César Freitas, gerente executivo na Grupo RBS falou do legado que a Copa pode deixar para o Brasil e lembrou dos problemas nas comunicações e a falta de pessoal que fale outro idioma, além do português. O chefe de Esportes da Rede Record, Luiz Carlos Reche, lembrou que o mais fácil é a transmissão no estádio. "O mais difícil, será o deslocamento, se não houver o uso de tecnologia avançada", afirmou, ressaltando que a Iinha física, por ser muito mais segura vai continuar sendo usada nesta Copa.

Voz do Brasil

A questão da interrupção nas transmissões dos jogos pelas emissoras de rádio em virtude da obrigatoriedade da exibição do programa "A voz do Brasil" foi destacada pelo vice- presidente da Rede Pampa,Paulo Sergio Pinto. Ele indagou das autoridades se durante a Copa será dessa maneira. "A flexibilização do horário de transmissão da "A voz do Brasil" é essencial para o sucesso da Copa. Esse poderia ser um dos legados do evento", afirmou.

Ribeiro Neto, diretor institucional da Rede Bandeirantes - RS lembrou que durante a Copa o Brasil estará vendendo a imagem de um país, não só do futebol. Ele falou da qualidade do serviço de transmissão e lembrou que nos locais FIFA não há problemas. O vice-presidente da Agert, Luiz Cruz , do SBT falou da cobertura que o sistema fará da Copa e das dificuldades que devem ser superadas. Já o vice - presidente da Agert, Carlos Piccoli ( Grupo RSCom) lembrou que a linha física é ideal para dar estabilidade de transmissão.

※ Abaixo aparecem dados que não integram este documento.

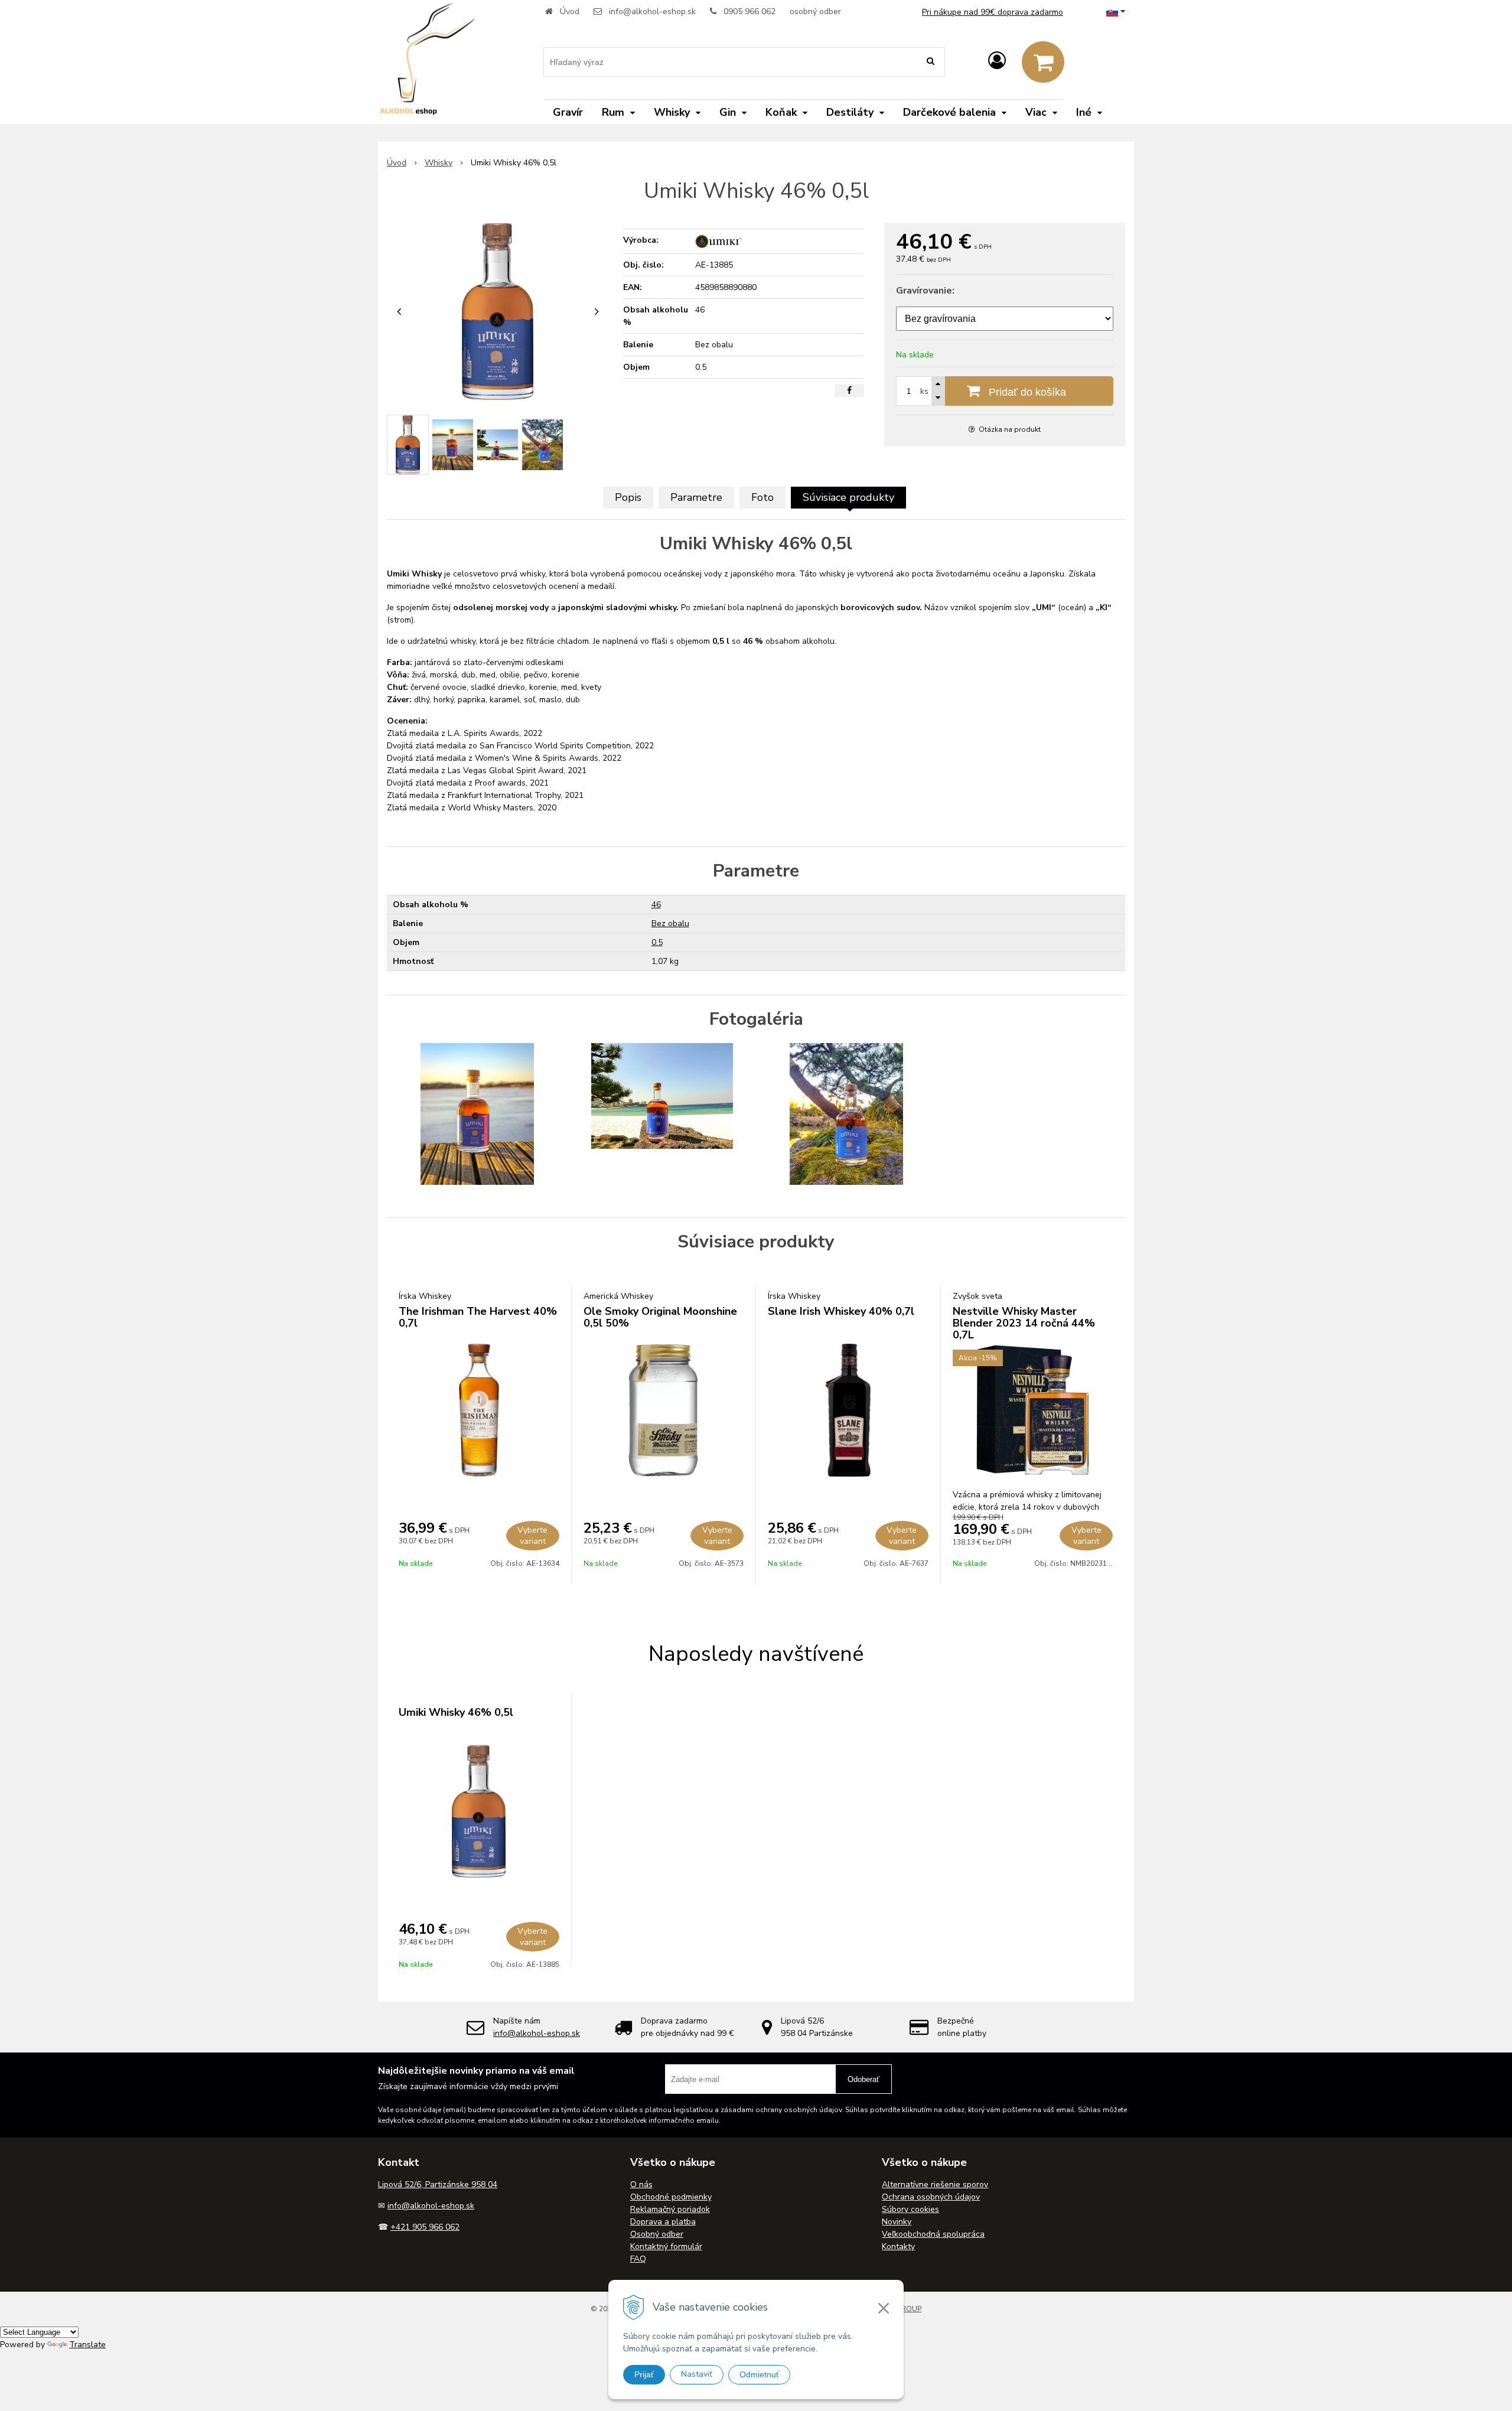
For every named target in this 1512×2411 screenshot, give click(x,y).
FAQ (638, 2259)
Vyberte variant (532, 1535)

O encontro restrito a convidados e associados à Agert recebeu também, Dermeval da Silva Junior - diretor do departamento de outorga de serviços de comunicação do Ministério das comunicações, Diego Sangermano, gerente de Jornalismo SBT RS, Luis Eduardo Rezende,chefe de redação SBT RS, Carlos Simonetti, apresentador da Rádio Fandango (Cachoeira do Sul), vice-presidentes e diretores da associaçao.